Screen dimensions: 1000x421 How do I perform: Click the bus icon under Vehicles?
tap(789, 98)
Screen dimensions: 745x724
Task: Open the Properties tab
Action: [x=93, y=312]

==

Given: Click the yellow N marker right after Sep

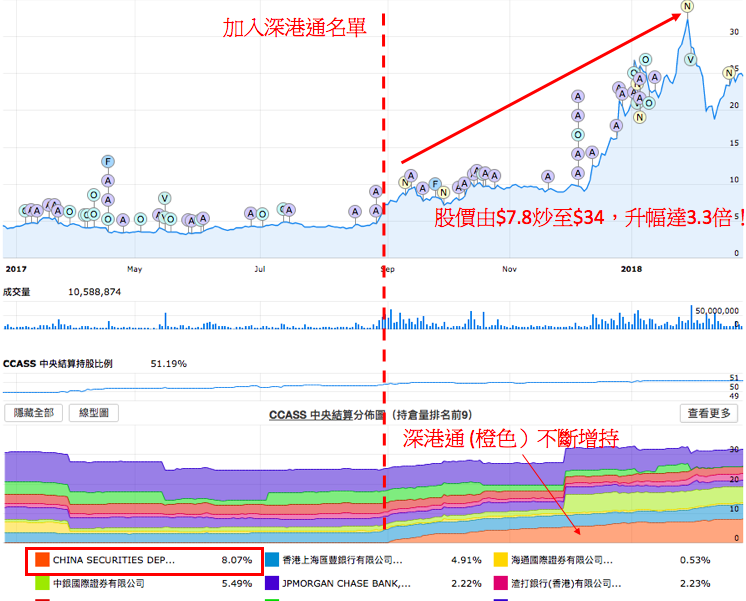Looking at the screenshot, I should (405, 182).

--

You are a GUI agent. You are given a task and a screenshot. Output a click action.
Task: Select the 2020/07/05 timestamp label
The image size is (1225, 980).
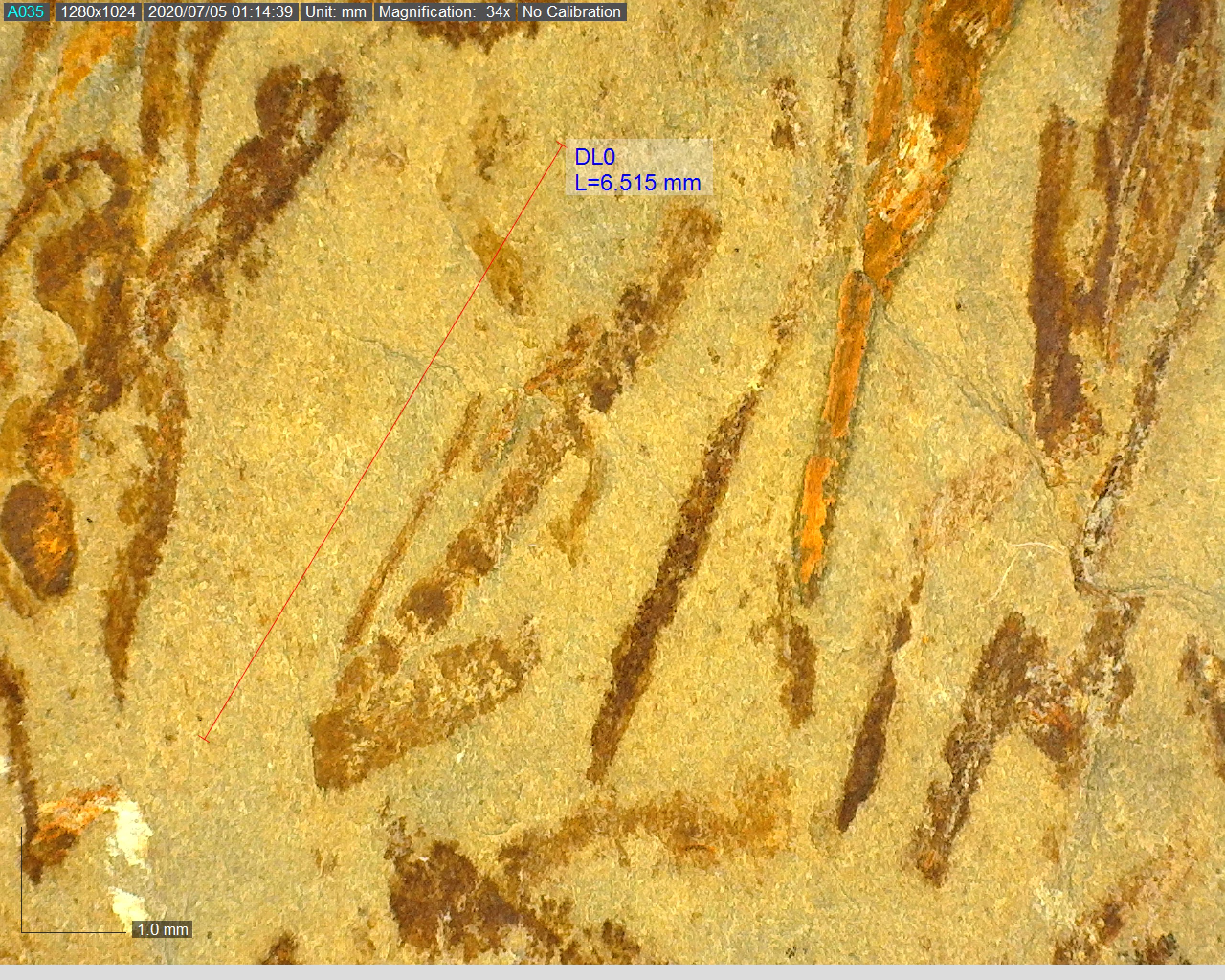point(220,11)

• [Given exercise] Duplicate everything from the line containing "Screen dimensions: 1000x421" down to the line containing "Action: [x=93, y=312]", both included, character for character.

• [Result of the exercise]
Screen dimensions: 1000x421 How do I perform: Click the bus icon under Vehicles?
tap(789, 98)
Screen dimensions: 745x724
Task: Open the Properties tab
Action: [x=93, y=312]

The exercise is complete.